Records to use Start Marker
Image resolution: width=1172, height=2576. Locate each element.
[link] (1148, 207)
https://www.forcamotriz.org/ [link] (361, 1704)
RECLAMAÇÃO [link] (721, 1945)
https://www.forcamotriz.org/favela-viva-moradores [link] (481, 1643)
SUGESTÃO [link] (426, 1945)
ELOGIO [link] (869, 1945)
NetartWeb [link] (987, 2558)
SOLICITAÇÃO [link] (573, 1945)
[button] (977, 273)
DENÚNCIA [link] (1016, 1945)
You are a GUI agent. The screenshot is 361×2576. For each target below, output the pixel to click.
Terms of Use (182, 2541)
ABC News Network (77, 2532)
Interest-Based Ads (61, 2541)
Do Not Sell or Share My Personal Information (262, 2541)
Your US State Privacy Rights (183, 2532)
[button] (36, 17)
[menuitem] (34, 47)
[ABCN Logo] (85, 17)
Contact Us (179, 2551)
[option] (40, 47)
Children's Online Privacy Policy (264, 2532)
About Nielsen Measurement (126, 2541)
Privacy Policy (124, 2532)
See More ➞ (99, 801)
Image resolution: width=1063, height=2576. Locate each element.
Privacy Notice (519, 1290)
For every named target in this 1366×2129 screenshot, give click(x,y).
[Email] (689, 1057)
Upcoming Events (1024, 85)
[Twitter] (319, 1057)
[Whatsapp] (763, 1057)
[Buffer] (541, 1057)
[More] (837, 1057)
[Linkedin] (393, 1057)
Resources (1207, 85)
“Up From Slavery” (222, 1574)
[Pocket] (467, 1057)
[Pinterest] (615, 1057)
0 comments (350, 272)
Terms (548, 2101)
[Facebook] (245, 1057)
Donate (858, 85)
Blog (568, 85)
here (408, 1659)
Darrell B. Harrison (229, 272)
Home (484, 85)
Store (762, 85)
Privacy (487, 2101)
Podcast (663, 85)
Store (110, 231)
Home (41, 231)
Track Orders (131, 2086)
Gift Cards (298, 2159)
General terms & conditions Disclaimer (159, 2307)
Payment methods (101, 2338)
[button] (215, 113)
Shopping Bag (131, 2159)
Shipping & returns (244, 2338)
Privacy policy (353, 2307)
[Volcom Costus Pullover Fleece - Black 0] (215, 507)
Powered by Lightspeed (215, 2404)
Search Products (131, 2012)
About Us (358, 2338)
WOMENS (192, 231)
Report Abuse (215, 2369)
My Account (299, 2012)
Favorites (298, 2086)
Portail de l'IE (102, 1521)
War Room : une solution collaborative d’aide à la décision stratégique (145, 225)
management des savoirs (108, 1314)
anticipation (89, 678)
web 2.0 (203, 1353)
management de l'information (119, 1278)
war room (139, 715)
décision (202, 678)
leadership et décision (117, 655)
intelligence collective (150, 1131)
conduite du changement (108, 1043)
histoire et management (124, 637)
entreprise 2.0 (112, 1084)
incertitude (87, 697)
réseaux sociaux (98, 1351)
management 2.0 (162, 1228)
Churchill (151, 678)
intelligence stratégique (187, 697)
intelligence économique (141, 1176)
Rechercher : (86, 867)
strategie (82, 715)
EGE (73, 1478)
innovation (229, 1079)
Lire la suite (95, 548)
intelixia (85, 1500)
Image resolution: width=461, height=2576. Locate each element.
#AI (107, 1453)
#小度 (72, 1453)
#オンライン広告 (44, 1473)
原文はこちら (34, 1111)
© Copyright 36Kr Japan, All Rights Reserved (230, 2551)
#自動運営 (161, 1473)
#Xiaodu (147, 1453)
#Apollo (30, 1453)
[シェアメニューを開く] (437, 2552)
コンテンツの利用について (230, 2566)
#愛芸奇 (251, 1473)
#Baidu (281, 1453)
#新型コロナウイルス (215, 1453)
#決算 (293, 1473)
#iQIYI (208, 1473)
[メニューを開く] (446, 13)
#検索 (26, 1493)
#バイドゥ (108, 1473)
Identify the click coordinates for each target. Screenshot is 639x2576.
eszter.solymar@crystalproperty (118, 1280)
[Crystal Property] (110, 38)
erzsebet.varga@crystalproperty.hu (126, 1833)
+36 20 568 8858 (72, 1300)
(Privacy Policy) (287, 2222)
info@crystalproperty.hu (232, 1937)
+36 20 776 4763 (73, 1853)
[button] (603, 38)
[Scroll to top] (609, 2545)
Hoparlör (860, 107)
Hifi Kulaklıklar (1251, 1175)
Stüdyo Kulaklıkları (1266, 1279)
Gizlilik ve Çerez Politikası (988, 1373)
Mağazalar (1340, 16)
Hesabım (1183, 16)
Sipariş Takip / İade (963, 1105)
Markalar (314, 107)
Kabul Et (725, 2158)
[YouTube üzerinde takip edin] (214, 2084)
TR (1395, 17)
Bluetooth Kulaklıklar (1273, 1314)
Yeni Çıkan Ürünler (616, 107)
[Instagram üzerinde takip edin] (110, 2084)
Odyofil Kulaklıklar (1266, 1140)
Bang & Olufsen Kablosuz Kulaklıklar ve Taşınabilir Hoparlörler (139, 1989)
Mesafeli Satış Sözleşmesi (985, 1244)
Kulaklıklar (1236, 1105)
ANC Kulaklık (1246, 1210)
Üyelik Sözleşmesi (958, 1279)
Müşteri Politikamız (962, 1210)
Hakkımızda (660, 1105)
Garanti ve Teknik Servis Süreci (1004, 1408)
Records to use End Marker
- **What you have to do**:
Would you please write out the entries again exactly?

- **Reply to the exercise**:
Image resolution: width=1172, height=2576. Locate each element.
[link] (1148, 207)
https://www.forcamotriz.org/ [link] (361, 1704)
RECLAMAÇÃO [link] (721, 1945)
https://www.forcamotriz.org/favela-viva-moradores [link] (481, 1643)
SUGESTÃO [link] (426, 1945)
ELOGIO [link] (869, 1945)
NetartWeb [link] (987, 2558)
SOLICITAÇÃO [link] (573, 1945)
[button] (977, 273)
DENÚNCIA [link] (1016, 1945)
You are a GUI agent. The screenshot is 361×2576. For each target below, output the pixel to click.
Terms of Use (182, 2541)
ABC News Network (77, 2532)
Interest-Based Ads (61, 2541)
Do Not Sell or Share My Personal Information (262, 2541)
Your US State Privacy Rights (183, 2532)
[button] (36, 17)
[menuitem] (34, 47)
[ABCN Logo] (85, 17)
Contact Us (179, 2551)
[option] (40, 47)
Children's Online Privacy Policy (264, 2532)
About Nielsen Measurement (126, 2541)
Privacy Policy (124, 2532)
See More ➞ (99, 801)
Image resolution: width=1063, height=2576. Locate each element.
Privacy Notice (519, 1290)
For every named target in this 1366×2129 screenshot, give click(x,y).
[Email] (689, 1057)
Upcoming Events (1024, 85)
[Twitter] (319, 1057)
[Whatsapp] (763, 1057)
[Buffer] (541, 1057)
[More] (837, 1057)
[Linkedin] (393, 1057)
Resources (1207, 85)
“Up From Slavery” (222, 1574)
[Pocket] (467, 1057)
[Pinterest] (615, 1057)
0 comments (350, 272)
Terms (548, 2101)
[Facebook] (245, 1057)
Donate (858, 85)
Blog (568, 85)
here (408, 1659)
Darrell B. Harrison (229, 272)
Home (484, 85)
Store (762, 85)
Privacy (487, 2101)
Podcast (663, 85)
Store (110, 231)
Home (41, 231)
Track Orders (131, 2086)
Gift Cards (298, 2159)
General terms & conditions Disclaimer (159, 2307)
Payment methods (101, 2338)
[button] (215, 113)
Shopping Bag (131, 2159)
Shipping & returns (244, 2338)
Privacy policy (353, 2307)
[Volcom Costus Pullover Fleece - Black 0] (215, 507)
Powered by Lightspeed (215, 2404)
Search Products (131, 2012)
About Us (358, 2338)
WOMENS (192, 231)
Report Abuse (215, 2369)
My Account (299, 2012)
Favorites (298, 2086)
Portail de l'IE (102, 1521)
War Room : une solution collaborative d’aide à la décision stratégique (145, 225)
management des savoirs (108, 1314)
anticipation (89, 678)
web 2.0 (203, 1353)
management de l'information (119, 1278)
war room (139, 715)
décision (202, 678)
leadership et décision (117, 655)
intelligence collective (150, 1131)
conduite du changement (108, 1043)
histoire et management (124, 637)
entreprise 2.0 (112, 1084)
incertitude (87, 697)
réseaux sociaux (98, 1351)
management 2.0 (162, 1228)
Churchill (151, 678)
intelligence stratégique (187, 697)
intelligence économique (141, 1176)
Rechercher : (86, 867)
strategie (82, 715)
EGE (73, 1478)
innovation (229, 1079)
Lire la suite (95, 548)
intelixia (85, 1500)
Image resolution: width=461, height=2576. Locate each element.
#AI (107, 1453)
#小度 (72, 1453)
#オンライン広告 (44, 1473)
原文はこちら (34, 1111)
© Copyright 36Kr Japan, All Rights Reserved (230, 2551)
#自動運営 (161, 1473)
#Xiaodu (147, 1453)
#Apollo (30, 1453)
[シェアメニューを開く] (437, 2552)
コンテンツの利用について (230, 2566)
#愛芸奇 (251, 1473)
#Baidu (281, 1453)
#新型コロナウイルス (215, 1453)
#決算 (293, 1473)
#iQIYI (208, 1473)
[メニューを開く] (446, 13)
#検索 (26, 1493)
#バイドゥ (108, 1473)
Identify the click coordinates for each target. Screenshot is 639x2576.
eszter.solymar@crystalproperty (118, 1280)
[Crystal Property] (110, 38)
erzsebet.varga@crystalproperty.hu (126, 1833)
+36 20 568 8858 (72, 1300)
(Privacy Policy) (287, 2222)
info@crystalproperty.hu (232, 1937)
+36 20 776 4763 (73, 1853)
[button] (603, 38)
[Scroll to top] (609, 2545)
Hoparlör (860, 107)
Hifi Kulaklıklar (1251, 1175)
Stüdyo Kulaklıkları (1266, 1279)
Gizlilik ve Çerez Politikası (988, 1373)
Mağazalar (1340, 16)
Hesabım (1183, 16)
Sipariş Takip / İade (963, 1105)
Markalar (314, 107)
Kabul Et (725, 2158)
[YouTube üzerinde takip edin] (214, 2084)
TR (1395, 17)
Bluetooth Kulaklıklar (1273, 1314)
Yeni Çıkan Ürünler (616, 107)
[Instagram üzerinde takip edin] (110, 2084)
Odyofil Kulaklıklar (1266, 1140)
Bang & Olufsen Kablosuz Kulaklıklar ve Taşınabilir Hoparlörler (139, 1989)
Mesafeli Satış Sözleşmesi (985, 1244)
Kulaklıklar (1236, 1105)
ANC Kulaklık (1246, 1210)
Üyelik Sözleşmesi (958, 1279)
Müşteri Politikamız (962, 1210)
Hakkımızda (660, 1105)
Garanti ve Teknik Servis Süreci (1004, 1408)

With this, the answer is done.